[Stored records]
○ ○ ○ ○

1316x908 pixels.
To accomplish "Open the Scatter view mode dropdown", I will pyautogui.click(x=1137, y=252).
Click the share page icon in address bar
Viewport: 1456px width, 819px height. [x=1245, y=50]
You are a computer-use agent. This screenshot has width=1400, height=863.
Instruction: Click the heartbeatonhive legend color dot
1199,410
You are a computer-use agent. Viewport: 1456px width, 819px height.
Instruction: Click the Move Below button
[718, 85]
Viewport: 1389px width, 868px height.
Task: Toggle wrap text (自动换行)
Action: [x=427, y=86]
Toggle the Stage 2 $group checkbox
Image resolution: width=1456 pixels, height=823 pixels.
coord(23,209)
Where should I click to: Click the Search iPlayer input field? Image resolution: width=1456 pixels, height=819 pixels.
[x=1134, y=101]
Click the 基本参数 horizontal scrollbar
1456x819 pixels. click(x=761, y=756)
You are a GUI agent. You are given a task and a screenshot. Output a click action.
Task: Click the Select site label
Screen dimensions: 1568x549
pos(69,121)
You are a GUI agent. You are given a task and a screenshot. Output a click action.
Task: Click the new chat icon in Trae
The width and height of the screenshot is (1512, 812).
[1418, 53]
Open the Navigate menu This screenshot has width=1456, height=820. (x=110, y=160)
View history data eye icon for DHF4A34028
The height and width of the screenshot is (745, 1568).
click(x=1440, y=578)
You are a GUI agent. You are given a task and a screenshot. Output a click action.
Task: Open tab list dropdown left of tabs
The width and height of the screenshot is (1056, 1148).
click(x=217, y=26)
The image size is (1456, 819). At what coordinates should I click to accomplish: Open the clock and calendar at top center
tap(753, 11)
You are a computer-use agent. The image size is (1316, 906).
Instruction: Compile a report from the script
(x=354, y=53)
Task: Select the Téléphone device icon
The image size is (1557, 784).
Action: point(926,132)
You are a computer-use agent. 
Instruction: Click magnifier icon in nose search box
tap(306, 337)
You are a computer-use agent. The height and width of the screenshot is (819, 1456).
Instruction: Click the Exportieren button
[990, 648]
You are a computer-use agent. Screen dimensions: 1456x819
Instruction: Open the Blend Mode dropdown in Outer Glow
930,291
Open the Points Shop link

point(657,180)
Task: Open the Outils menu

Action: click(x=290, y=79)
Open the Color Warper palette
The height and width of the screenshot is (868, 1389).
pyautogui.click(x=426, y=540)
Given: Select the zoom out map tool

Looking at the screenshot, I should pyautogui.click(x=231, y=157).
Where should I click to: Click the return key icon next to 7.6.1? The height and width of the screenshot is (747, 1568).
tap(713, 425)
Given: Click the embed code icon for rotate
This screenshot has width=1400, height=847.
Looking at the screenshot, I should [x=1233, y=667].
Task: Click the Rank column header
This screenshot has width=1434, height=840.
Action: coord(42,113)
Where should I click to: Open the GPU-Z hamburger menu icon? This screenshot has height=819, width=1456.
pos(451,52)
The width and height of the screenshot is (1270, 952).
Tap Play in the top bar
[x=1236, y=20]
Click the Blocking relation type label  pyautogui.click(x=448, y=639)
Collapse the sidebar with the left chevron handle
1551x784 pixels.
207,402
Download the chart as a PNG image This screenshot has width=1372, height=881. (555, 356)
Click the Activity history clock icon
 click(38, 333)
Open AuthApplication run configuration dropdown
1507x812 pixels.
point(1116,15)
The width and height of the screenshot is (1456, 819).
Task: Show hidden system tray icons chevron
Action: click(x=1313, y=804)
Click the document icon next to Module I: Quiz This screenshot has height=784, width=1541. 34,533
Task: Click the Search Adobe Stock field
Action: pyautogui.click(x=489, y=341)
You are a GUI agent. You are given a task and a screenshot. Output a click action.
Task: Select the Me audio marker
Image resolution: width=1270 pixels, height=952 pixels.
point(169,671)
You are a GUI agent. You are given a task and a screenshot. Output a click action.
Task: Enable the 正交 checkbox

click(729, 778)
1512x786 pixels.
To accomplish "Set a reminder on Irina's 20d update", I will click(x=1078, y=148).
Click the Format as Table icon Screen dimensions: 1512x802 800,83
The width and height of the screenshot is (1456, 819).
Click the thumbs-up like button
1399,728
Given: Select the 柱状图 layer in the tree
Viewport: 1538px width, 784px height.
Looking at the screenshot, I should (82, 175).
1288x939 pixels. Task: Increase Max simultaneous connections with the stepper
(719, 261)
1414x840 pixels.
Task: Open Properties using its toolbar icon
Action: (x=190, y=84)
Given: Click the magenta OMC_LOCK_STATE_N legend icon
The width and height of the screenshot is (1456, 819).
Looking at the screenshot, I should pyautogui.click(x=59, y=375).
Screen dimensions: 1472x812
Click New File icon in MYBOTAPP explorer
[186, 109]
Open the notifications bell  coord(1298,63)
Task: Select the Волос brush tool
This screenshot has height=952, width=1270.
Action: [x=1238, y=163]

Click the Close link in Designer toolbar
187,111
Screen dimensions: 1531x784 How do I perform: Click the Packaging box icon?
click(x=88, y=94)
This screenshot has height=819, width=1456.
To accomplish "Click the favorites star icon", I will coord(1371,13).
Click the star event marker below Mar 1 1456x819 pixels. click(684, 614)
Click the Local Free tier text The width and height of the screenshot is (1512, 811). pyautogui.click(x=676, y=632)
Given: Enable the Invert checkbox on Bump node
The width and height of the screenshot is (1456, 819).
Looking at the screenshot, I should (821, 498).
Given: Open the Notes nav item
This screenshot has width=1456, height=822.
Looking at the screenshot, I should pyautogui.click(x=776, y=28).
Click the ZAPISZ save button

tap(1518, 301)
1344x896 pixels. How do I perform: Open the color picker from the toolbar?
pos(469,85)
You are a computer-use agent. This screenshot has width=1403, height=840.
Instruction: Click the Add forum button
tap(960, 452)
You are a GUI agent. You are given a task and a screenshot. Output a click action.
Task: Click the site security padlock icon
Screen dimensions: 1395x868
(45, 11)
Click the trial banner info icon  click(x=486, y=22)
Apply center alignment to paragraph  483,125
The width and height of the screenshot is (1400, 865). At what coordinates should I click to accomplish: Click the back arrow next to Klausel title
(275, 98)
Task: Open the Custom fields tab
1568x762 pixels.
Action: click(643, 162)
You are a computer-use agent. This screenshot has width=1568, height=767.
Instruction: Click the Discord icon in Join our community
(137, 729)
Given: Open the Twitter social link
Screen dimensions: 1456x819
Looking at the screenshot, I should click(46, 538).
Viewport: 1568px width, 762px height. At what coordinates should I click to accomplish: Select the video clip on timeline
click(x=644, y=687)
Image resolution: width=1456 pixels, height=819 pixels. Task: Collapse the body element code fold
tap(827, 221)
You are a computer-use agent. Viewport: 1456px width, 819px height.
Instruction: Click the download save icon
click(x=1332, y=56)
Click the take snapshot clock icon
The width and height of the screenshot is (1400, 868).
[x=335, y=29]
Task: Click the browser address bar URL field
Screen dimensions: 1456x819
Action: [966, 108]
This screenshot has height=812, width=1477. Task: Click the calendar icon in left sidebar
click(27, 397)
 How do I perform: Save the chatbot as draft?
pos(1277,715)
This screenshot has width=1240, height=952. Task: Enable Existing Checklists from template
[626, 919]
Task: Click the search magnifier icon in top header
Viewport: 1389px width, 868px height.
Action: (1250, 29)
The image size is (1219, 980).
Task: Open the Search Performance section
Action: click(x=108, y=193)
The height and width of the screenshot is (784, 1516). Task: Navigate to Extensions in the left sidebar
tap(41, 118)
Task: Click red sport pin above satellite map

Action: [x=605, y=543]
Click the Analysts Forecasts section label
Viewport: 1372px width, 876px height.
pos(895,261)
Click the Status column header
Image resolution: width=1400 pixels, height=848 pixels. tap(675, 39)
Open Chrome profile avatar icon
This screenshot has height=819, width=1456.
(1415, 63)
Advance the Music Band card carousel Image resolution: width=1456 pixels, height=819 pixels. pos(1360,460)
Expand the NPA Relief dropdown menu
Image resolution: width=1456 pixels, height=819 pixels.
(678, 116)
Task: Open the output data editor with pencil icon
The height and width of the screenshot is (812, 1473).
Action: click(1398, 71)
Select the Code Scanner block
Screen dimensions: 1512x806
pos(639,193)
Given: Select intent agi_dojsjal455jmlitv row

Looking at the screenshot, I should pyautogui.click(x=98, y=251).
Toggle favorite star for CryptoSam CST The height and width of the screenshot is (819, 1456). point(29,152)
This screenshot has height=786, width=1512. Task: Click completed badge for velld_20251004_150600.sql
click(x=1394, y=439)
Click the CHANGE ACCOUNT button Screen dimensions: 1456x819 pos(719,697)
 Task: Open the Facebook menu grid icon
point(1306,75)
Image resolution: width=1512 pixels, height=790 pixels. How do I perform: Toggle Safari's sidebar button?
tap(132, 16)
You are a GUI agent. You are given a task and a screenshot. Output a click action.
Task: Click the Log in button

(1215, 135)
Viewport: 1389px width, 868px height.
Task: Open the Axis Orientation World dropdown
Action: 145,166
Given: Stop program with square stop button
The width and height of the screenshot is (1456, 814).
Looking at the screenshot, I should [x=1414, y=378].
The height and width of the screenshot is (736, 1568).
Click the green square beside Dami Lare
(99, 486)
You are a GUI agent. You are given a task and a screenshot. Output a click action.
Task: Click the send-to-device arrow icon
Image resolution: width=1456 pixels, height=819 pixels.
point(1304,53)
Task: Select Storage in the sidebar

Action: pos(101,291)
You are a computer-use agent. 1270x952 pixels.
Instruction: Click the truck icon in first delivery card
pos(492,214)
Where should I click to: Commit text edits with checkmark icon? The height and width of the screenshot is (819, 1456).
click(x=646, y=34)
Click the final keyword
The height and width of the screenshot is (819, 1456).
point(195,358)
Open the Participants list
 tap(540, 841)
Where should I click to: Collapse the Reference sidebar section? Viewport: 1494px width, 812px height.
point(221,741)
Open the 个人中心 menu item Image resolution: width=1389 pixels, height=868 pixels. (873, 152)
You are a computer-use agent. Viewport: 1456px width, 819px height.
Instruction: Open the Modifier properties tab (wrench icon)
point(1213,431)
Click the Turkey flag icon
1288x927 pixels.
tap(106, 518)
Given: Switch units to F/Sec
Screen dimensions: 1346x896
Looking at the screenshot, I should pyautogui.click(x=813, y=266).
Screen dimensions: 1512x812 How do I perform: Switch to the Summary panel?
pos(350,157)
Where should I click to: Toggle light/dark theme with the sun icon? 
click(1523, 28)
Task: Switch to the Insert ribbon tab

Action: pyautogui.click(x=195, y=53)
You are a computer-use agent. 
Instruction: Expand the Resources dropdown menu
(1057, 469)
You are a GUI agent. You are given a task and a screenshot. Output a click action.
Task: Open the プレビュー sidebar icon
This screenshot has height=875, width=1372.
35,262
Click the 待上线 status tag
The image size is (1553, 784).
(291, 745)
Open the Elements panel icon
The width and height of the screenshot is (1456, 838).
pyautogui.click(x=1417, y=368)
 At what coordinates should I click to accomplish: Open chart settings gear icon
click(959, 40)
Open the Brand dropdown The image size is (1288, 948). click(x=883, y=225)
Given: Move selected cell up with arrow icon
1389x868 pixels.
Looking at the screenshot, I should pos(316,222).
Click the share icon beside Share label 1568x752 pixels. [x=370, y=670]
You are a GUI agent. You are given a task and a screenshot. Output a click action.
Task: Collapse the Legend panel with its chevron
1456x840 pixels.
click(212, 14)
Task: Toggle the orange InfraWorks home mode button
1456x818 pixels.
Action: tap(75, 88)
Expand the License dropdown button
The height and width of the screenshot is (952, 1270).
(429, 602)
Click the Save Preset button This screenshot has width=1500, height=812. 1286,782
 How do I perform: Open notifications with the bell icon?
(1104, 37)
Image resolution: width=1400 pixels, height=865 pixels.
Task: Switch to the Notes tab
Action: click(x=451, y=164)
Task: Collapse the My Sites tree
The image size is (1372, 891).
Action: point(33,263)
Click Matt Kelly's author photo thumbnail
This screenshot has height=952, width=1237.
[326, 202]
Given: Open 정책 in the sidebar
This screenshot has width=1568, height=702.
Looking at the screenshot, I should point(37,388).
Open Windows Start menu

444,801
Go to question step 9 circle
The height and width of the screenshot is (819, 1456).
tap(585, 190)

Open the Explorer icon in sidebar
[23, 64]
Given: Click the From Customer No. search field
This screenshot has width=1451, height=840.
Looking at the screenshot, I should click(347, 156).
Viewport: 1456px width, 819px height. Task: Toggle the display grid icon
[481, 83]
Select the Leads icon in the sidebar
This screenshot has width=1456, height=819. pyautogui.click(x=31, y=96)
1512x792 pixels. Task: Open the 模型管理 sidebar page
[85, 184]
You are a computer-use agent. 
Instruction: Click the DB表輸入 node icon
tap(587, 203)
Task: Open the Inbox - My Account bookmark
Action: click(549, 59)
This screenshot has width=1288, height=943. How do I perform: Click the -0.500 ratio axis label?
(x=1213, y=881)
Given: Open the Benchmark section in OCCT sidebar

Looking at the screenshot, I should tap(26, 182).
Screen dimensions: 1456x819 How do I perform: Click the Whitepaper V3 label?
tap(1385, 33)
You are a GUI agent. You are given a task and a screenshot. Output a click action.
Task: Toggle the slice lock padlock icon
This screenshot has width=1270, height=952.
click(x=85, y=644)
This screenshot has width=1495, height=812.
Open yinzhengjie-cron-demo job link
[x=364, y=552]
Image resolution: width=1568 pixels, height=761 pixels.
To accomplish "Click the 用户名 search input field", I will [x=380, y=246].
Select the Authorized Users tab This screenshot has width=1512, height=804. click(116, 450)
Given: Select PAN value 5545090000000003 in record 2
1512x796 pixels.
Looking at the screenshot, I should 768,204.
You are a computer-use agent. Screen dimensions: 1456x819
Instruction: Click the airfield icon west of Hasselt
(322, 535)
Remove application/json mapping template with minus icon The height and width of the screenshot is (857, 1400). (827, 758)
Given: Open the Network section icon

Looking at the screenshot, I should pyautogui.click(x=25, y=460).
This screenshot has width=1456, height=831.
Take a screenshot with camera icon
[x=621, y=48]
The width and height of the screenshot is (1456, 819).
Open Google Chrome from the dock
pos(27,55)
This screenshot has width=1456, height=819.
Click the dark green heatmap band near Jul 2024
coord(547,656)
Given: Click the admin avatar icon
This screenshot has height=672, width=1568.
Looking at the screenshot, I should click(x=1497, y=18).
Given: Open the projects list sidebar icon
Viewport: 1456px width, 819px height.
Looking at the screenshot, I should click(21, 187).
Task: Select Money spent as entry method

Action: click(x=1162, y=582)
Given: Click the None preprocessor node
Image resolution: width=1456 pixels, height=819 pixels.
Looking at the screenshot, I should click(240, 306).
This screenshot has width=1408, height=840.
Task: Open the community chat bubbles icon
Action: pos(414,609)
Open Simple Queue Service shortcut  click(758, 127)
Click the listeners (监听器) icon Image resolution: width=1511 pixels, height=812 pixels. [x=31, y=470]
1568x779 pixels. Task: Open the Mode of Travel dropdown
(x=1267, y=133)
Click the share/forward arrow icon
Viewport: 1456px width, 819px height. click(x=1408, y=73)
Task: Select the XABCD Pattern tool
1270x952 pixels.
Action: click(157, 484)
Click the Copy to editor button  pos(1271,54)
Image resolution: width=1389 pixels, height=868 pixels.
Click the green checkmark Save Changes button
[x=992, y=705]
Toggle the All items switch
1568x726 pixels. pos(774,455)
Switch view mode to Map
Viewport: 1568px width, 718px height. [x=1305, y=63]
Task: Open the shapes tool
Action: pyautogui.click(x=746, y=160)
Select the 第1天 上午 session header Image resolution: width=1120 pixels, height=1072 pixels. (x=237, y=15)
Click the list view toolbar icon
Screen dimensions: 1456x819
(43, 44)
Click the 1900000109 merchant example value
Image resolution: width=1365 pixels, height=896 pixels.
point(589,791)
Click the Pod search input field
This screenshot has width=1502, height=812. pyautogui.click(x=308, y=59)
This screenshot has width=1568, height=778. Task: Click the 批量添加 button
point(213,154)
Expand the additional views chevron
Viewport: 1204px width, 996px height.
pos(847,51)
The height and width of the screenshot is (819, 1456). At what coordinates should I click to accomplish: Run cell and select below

○ ○ ○ ○

Exercise instructions
In the records above, the lines containing the string "data" should be counted; give only the total.

Answer space
2